It is difficult to formulate the words to explain the healing I’ve been able to cultivate through consistently practicing Bikram yoga. But here’s my valiant attempt:

 
1. Bikram reminds me of my power. Its something about seeing how powerful my body is, seeing my mind persevere through the 107 degrees, the burning muscles, and fatigue. In that mirror,sweating and ready to give up,I realize that I am damn strong. Not just physically, but mentally. I turn, twist, and move my body into shapes and positions I could have never imaged. I am learning, growing, being vulnerable. That all takes power.

2. Be consistent with your self-care. The discipline it takes to get to class, stay in class, and push myself is unparallel. I learned through yoga that in healing/ self-care, I have to be proactive rather than reactive. I don’t only go to yoga when I’m feeling down. I go on days I’m happy. Days I’m tired. I go because I know my body,mind, and spirit will thank me later. I set myself up success. I’m making conscious decisions to be happy and healthy.

3. Be gentle with your body. It has taught me to be gentle with my body and mind. My body is a gift. This wonderful vessel. It knows things that I have not come to know consciously.
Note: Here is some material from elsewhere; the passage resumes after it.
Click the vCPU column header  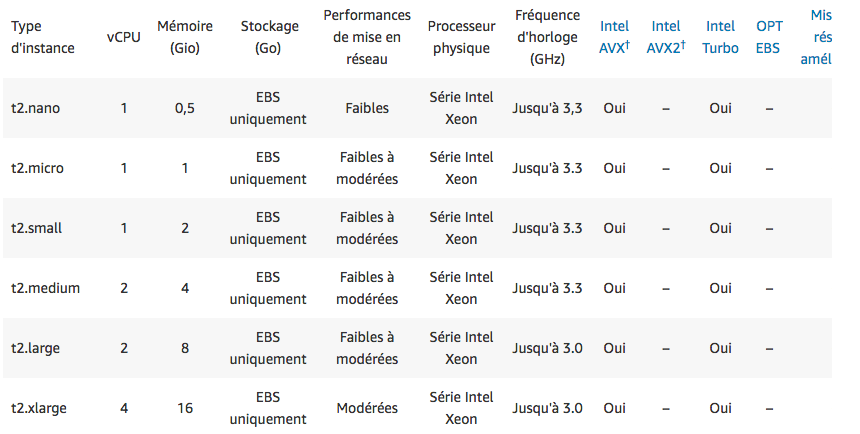[x=124, y=37]
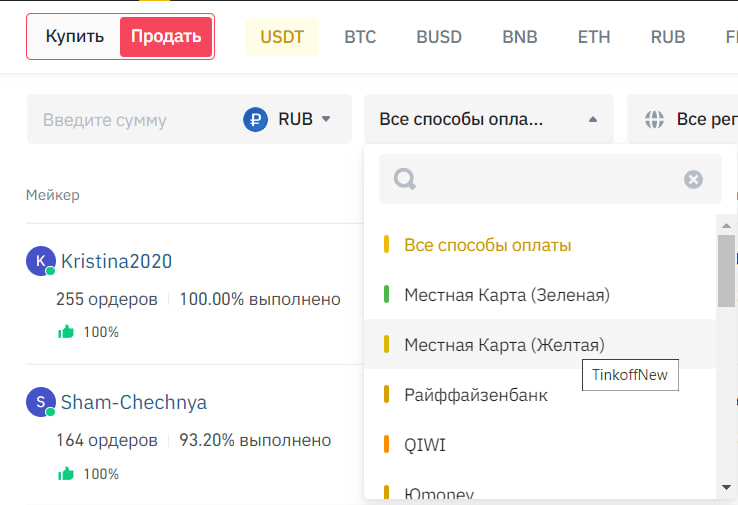
Task: Clear the payment search with X icon
Action: pyautogui.click(x=693, y=179)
It holds everything and most times knows everything– it’s really a matter of me tapping in. When my body says lay down in Savasana. I do it. I don’t push through the posture if my body is exhausted and I feel dizzy. I don’t get down on myself if I sleep half of the class, its what my body must have needed. My body is learning, just like I am.

4. I am reminded that only I existSometimes during yoga, I sing in my head, Jill Scott’s “One is the Magic #” ,particularly the chorus “There’s just me, 1 is the magic #.” I am reminded that only I exist. It’s just me and God and everything is a reflection of me or the Divine. There is no competition. I don’t try to get in a position deeper or more perfect than anyone else. There’s just me. I don’t look at other people, or at least I try not to, because my practice is not about their perception of me, but rather my perception of myself. How do I see and feel when I look at my reflection?

5. Listen & Acknowledge your needs. Yoga is a space where  I can focus listening and acknowledging my needs. It’s a place for me to be alone. No students calling my name, no emails to check, no partner to cook dinner for, no phone calls to return…just me. I listen to my heartbeat, I listen to my breathing. I listen in on my thoughts, I listen to the needs of my body.

6. Breathe. What is a perfect posture,if you’re holding your breathe… holding on to something, afraid to breathe? Release, surrender to the moment. Bikram reminds me to breathe…daily. Not hold my breathe at the outcome of situations, but surrender to the moment. For me the value is in the journey. The process. I want to breathe my way all the way through.

Although Bikram may not have this same effect for everyone. I encourage you to find a self-care practice that allows you to experience some of these things and more. Take care of you. You’re imporant. You’e the only model we have.